The minors do not contain illustrated scenes as in the Rider Waite Smith style, they are however highly illustrated. Harris' pips evoke the intention of the card clearly, most meanings being similar to the Rider Waite Smith. For example while the RWS Two of Wands shows a man holding the world in his hand as he overlooks his kingdom; the Thoth Two of Wands (titled Dominion) shows us two Tibetan Djores crossed in front of burning flames, symbols of great power and authority. The glyphs for Mars and Aries appear on the card, telling us the card belongs to that sign and planet, which reinforces the meaning of strength, courage, pride etc.
One of the differences between the Thoth deck, and other well known decks such as the Rider Waite Smith, Marseille or Golden Dawn decks is the court cards. The courts are virtually identical pictorially to those of the Golden Dawn (Golden Dawn Tarot, Golden Dawn Magical Tarot etc.) and are based on the features described in Book T (a piece of Golden Dawn literature on the tarot). In the Golden Dawn tradition there are the standard four court cards. Kings (shown riding on a horse), Queens (seated on a throne), Princes (drawn forth in a carriage) and Princesses (standing). Crowley has maintained these features, but caused much confusion by renaming his kings as Knights in order to better represent the virility of the character. For someone used to the RWS or Marseille style Courts in which the King and Queen are both seated, and the Knight is the figure on the horse this can be initially confusing. A King riding a horse is now a feature I look for in a tarot deck when adding to my collection irrespective of the title given to him.

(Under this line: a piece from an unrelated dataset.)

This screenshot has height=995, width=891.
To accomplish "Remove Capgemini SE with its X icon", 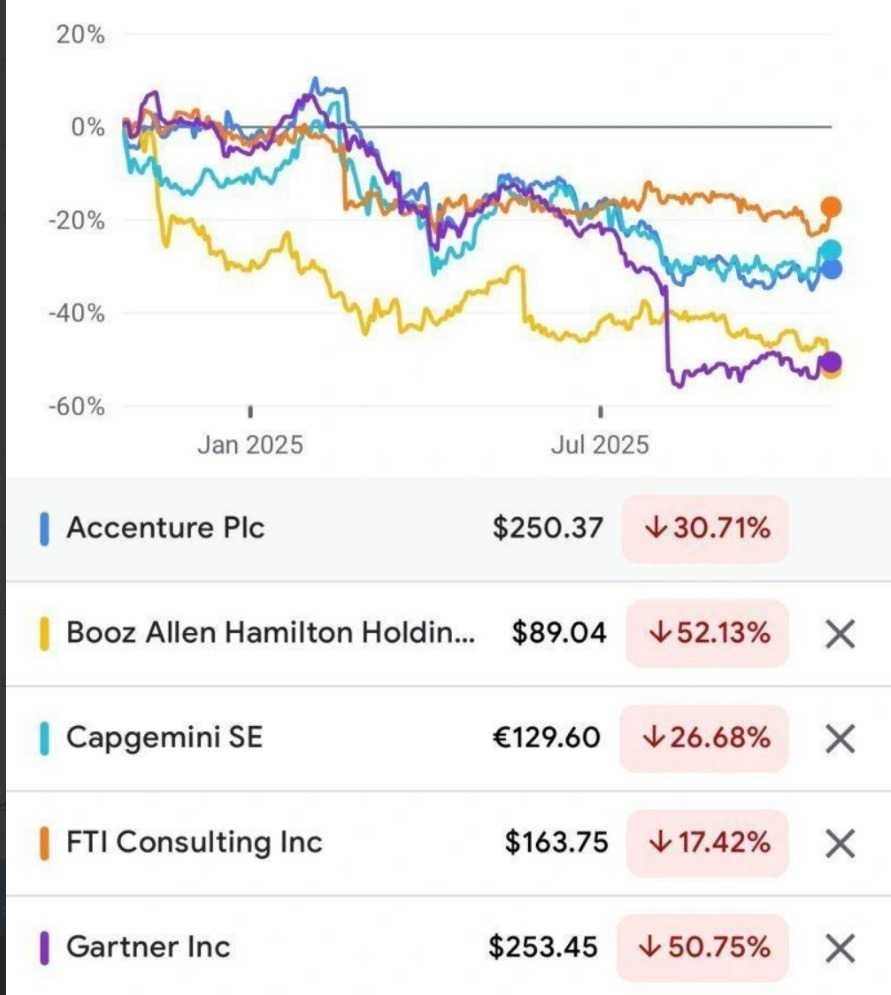I will [x=839, y=739].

The majors also have been changed in some areas. A number of cards have been renamed to better reflect Crowley's understanding of the deeper meanings of the card i.e. The Magus (magician), The Priestess (high priestess), Adjustment (justice, numbered 8), Fortune (wheel of fortune), Lust (strength, numbered 11), Art (temperance), The Aeon (justice) and The Universe (the world). While most of the images of the majors are similar to other decks (at least in basic composition) a number of cards have been radically altered to reflect Crowley's magical journey and better illustrate his understanding of the modern world. Cards such as Lust, The Devil and especially The Aeon stand out in this regard.
The Thoth Deck is available in multiple sizes. At 14cm (5 1/2 inches) high and 9.5cm (3 3/4 inches) wide the larger deck may be too big for many people to shuffle comfortably. It does have the benefit of making the rich details of the card clear, which aids study. The smaller sizes are a very comfortable shuffle and the images do not suffer unduly from the reduced size. The card back shows a stylised Rosicrucian Cross, and is not reversible (the Thoth deck not being intended to be reversed).
The Thoth deck may not appeal to all people, but if you are attracted to this deck at all I highly recommend adding it to your collection. It will aid you in studying the tradition of modern tarot in greater detail and will enhance your knowledge and use of any other decks in your collection.